Это было осенью 1918 года, когда я только приехал в Москву. Мы обедали в одном заведении, называвшемся «Алатр», на Тверской, во дворе бывшего дома Фальцфейна. Этот ресторан был специально для артистов; дорого, каждую неделю дороже, но возможно было, ходили; откуда только деньги брались, но только ходили. Это была театральная биржа. Тут были актеры, искавшие ангажементов, и режиссеры, искавшие актеров; люди на рельсах и люди, выбитые с пути. Тут же и я нашел много из предложенных мне лекций по декламации и мимике. Но это актерское прибежище скоро было закрыто, несмотря на все ходатайства и заступничества.
По этому поводу вспоминаю, что когда благодетельница наша Екатерина Ивановна, державшая столовую по Пречистенскому бульвару во дворе дома № 25, должна была хлопотать о возобновлении ей права на держание того, что было приказано именовать «коммунистическая столовая», то на ее прошении рукой Луначарского было начертано: «В столовой этой, как мне известно, столуется много актеров, а потому существование ее необходимо для правильного функционирования многих актеров»…
Итак, молодой поэт уверял меня, что «деятельность советского правительства проходит под знаком творчества». В то время всякая деятельность проходила под каким — нибудь «знаком», все равно как всякий вопрос рассматривался в какой‑нибудь «плоскости». Мой юный поэт искренно верил в искренность начинаний того подотдела нарком- проса, куда ходил каждый день на службу; там, действительно, были люди очень милые, когда‑то получившие образование, горевшие замыслами, новизной…
Но, как пример того, что все это стоило, расскажу историю моей рукописи. Мне было объявлено, что она будет печататься в Москве, что корректурные листы будут присылаться мне и что первые листы я получу через два месяца.
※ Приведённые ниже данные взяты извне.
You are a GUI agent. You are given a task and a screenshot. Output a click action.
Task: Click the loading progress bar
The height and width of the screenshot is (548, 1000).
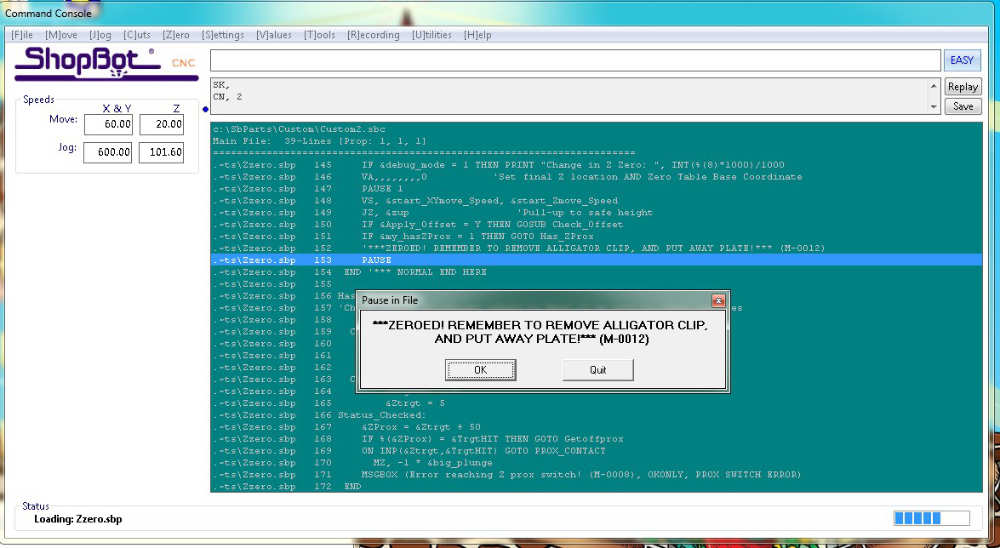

Через четыре месяца я обратился в подотдел — спросить, почему я не получаю корректуры? Мне отвечают, что рукопись послана в Петербург для печатания…
Через полгода новый запрос — и тот же ответ. Через год пишу Луначарскому письмо, в котором прошу сделать распоряжение о возвращении мне рукописи, нужной мне для внесения некоторых поправок и вставок. Получаю от канцелярии ответ, словесный, что, где моя рукопись, неизвестно. Можно ли справиться в подотделе? Этот подотдел уже не существует. Может быть, можно спросить у кого‑нибудь из служивших в то время? Никого из них нет. Может быть, известен адрес? Адрес ничей не известен, да и люди те уже не в Москве. И в самом деле: одного из принявших мою рукопись я встретил через два года на Пречистенском бульваре, выходя как‑то из столовой Екатерины Ивановны, — он приехал на несколько дней из Харькова; другого я видел в Париже, когда был там после моего бегства. Оба с интересом справлялись о моей книге: они не были виноваты, — никто никогда не был виноват…[3].
Я рассказываю то, с чем лично пришел в соприкосновение, но я не единственный. Сколько серьезных трудов погибло таким образом, и люди настолько были доверчивы, что даже не оставляли черновиков… Сколько рисунков, графических таблиц! И везде, во всем то же самое — поглощающее море смерти, а именовалось: «под знаком творчества». Громкие слова на устах. Во имя культуры у меня отнимается моя библиотека, книги, объявленные народной собственностью, продаются на базарной площади уездного города; а московский Институт музыкальной драмы (бывшая Филармония) одну из имеющихся у меня книг, «Моя музыкальная летопись» Римского — Корсакова, покупает за пятьдесят две тысячи рублей. Так во имя культуры одна рука уничтожает, другая переплачивает.